Even if your gun is fully loaded and working properly, in the three-dimensional dynamics of a real defensive situation it’s possible that you may not be able to shoot without endangering innocent parties behind your attacker. If he’s still dangerous to you and shooting safely isn’t possible, pistol punching is a very viable option.
Although there are a number of ways to strike with a pistol, a true linear “punch” with the muzzle of the gun offers a number of advantages. Unlike swinging or arcing strikes, it allows you to maintain good muzzle discipline and keeps the gun very decisively pointed at the bad guy. It also focuses the impact on the muzzle for maximum effectiveness and allows sound management of the impact shock through the grip and into the hand. The impact of a linear thrust also tends to drive an assailant back, creating distance and giving you time to change your angle for a better shot and/or get your gun back in the fight.
The best starting position for a pistol punch is a sound weapon-retention position. For a right-handed shooter, your left palm should be solidly anchored to your forehead, just above your left eyebrow, to protect your head and neck. Your gun hand should be indexed along your right pectoral muscle, with the base of your thumb over the nipple and your elbow, hand and muzzle all aligned in a straight line. Very importantly, your trigger finger should be straight and indexed firmly along the side of the gun’s frame.
For safety reasons, it’s best to try this first with a blue gun or other non-firing training pistol and a punching bag or other suitable target. Mark a specific spot on the target at sternum height and stand about one arm’s length from it. Assume a weapon-retention position and naturally align your arm and weapon with the spot by kinesthetically pointing your straight trigger finger at it. Then, slowly drive the gun toward the target with the thought of “poking” the striking point with your finger.
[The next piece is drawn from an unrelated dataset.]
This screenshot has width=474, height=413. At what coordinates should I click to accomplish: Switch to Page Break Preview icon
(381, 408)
This method not only allows you to use the natural coordination of your finger to strike with great accuracy; but it also keeps you from inadvertently squeezing the trigger.
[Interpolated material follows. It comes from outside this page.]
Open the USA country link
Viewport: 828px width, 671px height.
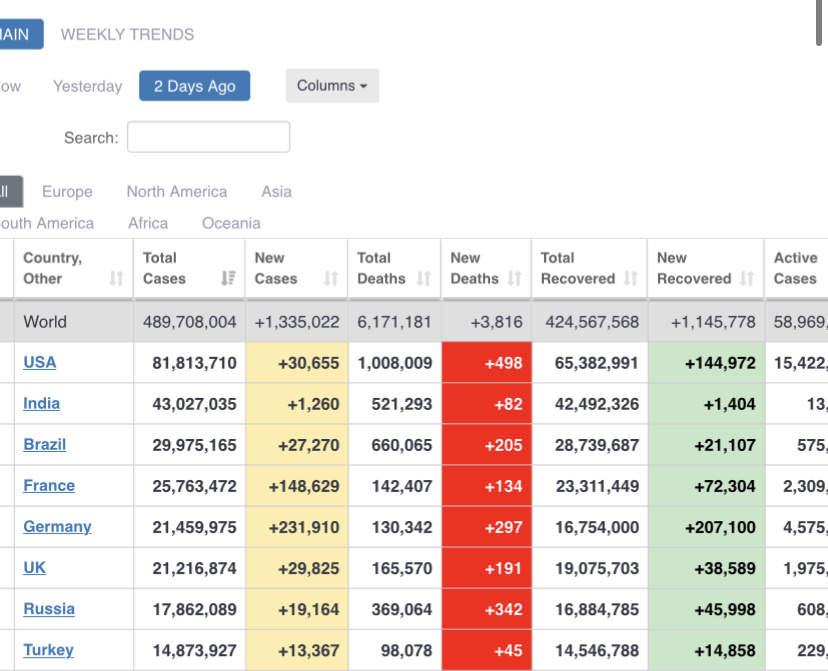click(x=40, y=362)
Note that as you strike, your shoulders will naturally rotate to draw your left arm back and away—out of the way of the muzzle. This keeps you from muzzle flashing your non-weapon arm when you hit.
Once you’re comfortable with striking at the sternum-level target, move the striking spot up to face level and slowly repeat the process. Again, align your elbow, hand and muzzle and point your index finger naturally at the target. Don’t raise the elbow of your striking hand, but instead allow your index finger to guide the linear path of the gun at a slightly upward angle as you begin to rotate your shoulders to strike. Again, think of poking with your index finger and keep your non-weapon hand anchored to your forehead so it rotates back and out of the way as your gun hand drives toward the target.
After getting a feel for the basic mechanics of the pistol punch, start striking with greater power. Maintain your focus on your straight index finger, but at the same time feel the transfer of the strike’s impact through the gun’s grip and back into your hand—just like the recoil of a shot.
At this point you may be wondering if striking with the muzzle of a semi-autopistol will knock the slide out of battery and prevent it from firing. The answer is “yes” followed by a vehement “no.” While the muzzle is in contact with the target, the slide will probably be out of battery and the gun will momentarily be unable to fire. That’s fine, because at that moment you’re hitting your attacker with it. However, as soon as you remove the pressure from the front of the muzzle and slide by retracting the gun, the recoil spring does its job and the gun returns to battery—just like it does every time you squeeze the trigger.
Handgun striking is a very viable close-quarters tactic that separates gunfighters from shooters. If you’re serious about your defensive skills, you should make it part of your close-range arsenal.